Tharoor maintained this stance even as the Congress was trying to expose the environmental and economic impacts the project was likely to cause, with the support of a number of public intellectuals and experts.

“While we were building up a fool-proof narrative about our concerns over the SilverLine project, Tharoor, without consulting any of us, went to meet Kerala Chief Minister Pinarayi Vijayan and kind of expressed his support for the project. It took us a lot of effort and communication to convince him about our stance,” the source said.

More recently, a similar situation arose in connection with the people’s protest against the Vizhinjam Port project. Even as the Congress-led opposition supported the Latin Catholic Church-backed local fisher community’s protest against the project, Tharoor took an open stand that there was no need to stop the work on the project.

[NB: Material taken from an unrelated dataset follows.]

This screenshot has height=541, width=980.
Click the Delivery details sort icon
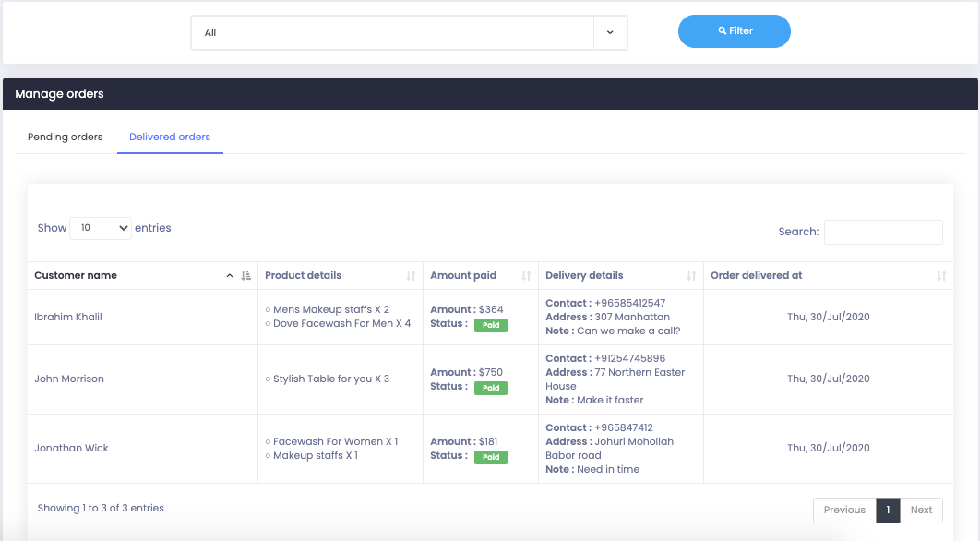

Fishermen protest at Vizhinjam on Aug 22, 2022. Photo: Manorama

“Since the project was started by the previous UDF government itself we had evident limitations in challenging the project. We convinced the protesters about our situation and promised to amplify their cause by raising issues like coastal erosion and the need for better rehabilitation schemes. It was totally unwarranted for Tharoor to make statements in favour of the project without understanding the ground reality. At least he should have remembered that it’s the coastal community that plays a crucial role in his electoral victories,” the source said.

While the top leadership’s open endorsement of his rival has visibly irked Tharoor, he is pinning hopes on the secret ballot system that will decide the verdict of the polls.

"I was not expecting any support from the big leaders of the party and I am not expecting that now either…. I will say one thing, whatever one says secretly or publicly, the ballot is secret. No one is going to know who voted for whom. People can vote according to their wishes and beliefs. They can decide whom they want to strengthen the party and prepare it to counter the challenges it would face in the future," he told reporters in Thiruvananthapuram on Tuesday.

Congress leader Mallikarjun Kharge. File Photo: PTI

Sources close to Tharoor also are optimistic that those who are desperate to see a change in the Congress system will defy the senior leaders’ diktat while casting their ballots.

The polling for the Congress presidential election will be held on October 17. The counting of votes will be taken up on October 19 and the results will be declared the same day. More than 9,000 Pradesh Congress Committee (PCC) delegates will vote in the poll.